C:\Program Files\dotnet\dotnet.exe "C:\Users\jkotas\.nuget\packages\microsoft.net.illink.tasks\7.0.100-1.22606.1\tools\net7.0\illink.dll" -a "C:\runtime\artifacts\obj\System.Data.Common\Release\net8.0\PreTrim/System.Data.Common.dll" library
       -out "C:\runtime\artifacts\obj\System.Data.Common\Release\net8.0"
       --warnaserror-  --ignore-link-attributes true --skip-unresolved true --trim-mode skip --action skip --action link System.Data.Common -b true --nowarn IL2008;IL2009;IL2012;IL2025;IL2026;IL2035;IL2050;IL2032;IL2055;IL2057;IL2058;IL2059;IL2060;IL2061;IL2062;IL2063;IL2064;IL2065;IL2066;IL2067;IL2068;IL2069;IL2070;IL2071;IL2072;IL2073;IL2074;IL2075;IL2076;IL2077;IL2078;IL2079;IL2080;IL2081;IL2082;IL2083;IL2084;IL2085;IL2086;IL2087;IL2088;IL2089;IL2090;IL2091;IL2121
        -d "C:\runtime\artifacts\bin\System.Collections\Release\net8.0"
        -d "C:\runtime\artifacts\bin\System.Collections.NonGeneric\Release\net8.0"
        -d "C:\runtime\artifacts\bin\System.ComponentModel.TypeConverter\Release\net8.0"
        -d "C:\runtime\artifacts\bin\coreclr\windows.x64.Release\IL"
        -d "C:\runtime\artifacts\bin\System.Private.Uri\Release\net8.0"
        -d "C:\runtime\artifacts\bin\System.Runtime\Release\net8.0"
        -d "C:\runtime\artifacts\bin\microsoft.netcore.app.ref\ref\net8.0"
MichalStrehovsky commented 1 year ago

I double checked the framework we ship in 7.0 runtime.win-x64.microsoft.dotnet.ilcompiler and we did inline CoreCLR's CoreLib in it. It is a product issue.

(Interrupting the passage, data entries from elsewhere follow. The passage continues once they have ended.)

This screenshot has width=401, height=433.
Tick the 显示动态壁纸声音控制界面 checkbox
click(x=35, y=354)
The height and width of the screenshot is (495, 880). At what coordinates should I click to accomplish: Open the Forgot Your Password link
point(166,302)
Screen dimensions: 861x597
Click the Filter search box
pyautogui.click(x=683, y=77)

    if (typeof(T)!.IsValueType && default(T) == null)
    {
        if (1 == 0)
        {
        }
        return typeof(UnboxT<T>)!.GetMethod("NullableField", BindingFlags.Static | BindingFlags.NonPublic)!.MakeGenericMethod(Nullable.GetUnderlyingType(typeof(T))).CreateDelegate<Func<object, T>>();
    }

(This is the previous version of the method that doesn't have the CreateWhenDynamicCodeSupported local function extracted, but the problem is the same - we wanted to take the if (1 == 0) codepath.)

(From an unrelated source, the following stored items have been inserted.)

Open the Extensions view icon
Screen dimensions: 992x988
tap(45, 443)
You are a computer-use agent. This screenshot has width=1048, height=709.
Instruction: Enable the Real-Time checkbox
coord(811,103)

ViktorHofer commented 1 year ago

The library-mode trimming in illink.targets does receive CoreLib as an input and that's the problem. Here is the command line for library-mode trimming of System.Data.Common. Notice that it has -d "C:\runtime\artifacts\bin\coreclr\windows.x64.Release\IL as input.

Great find @jkotas 👍

We do have a set of projects that directly reference CoreLib, i.e. System.Data.Common: https://github.com/dotnet/runtime/blob/7edc1f674bcece24485a435f5d01cddb2574b0f2/src/libraries/System.Data.Common/src/System.Data.Common.csproj#L311-L316 ILLink then receives these references here: https://github.com/dotnet/runtime/blob/c635ae2426d07bfdfec426ac25d1e62aadcadf73/eng/illink.targets#L277

During compilation, even though we have a ProjectReference pointing to the CoreLib/src project, we build against CoreLib/ref. But that ILLink invocation doesn't honor that as it uses the ReferencePath msbuild item instead of ReferencePathWithRefAssemblies. I see that ILLink already receives reference assemblies as an input which makes me wonder if we could use CoreLib/ref here instead.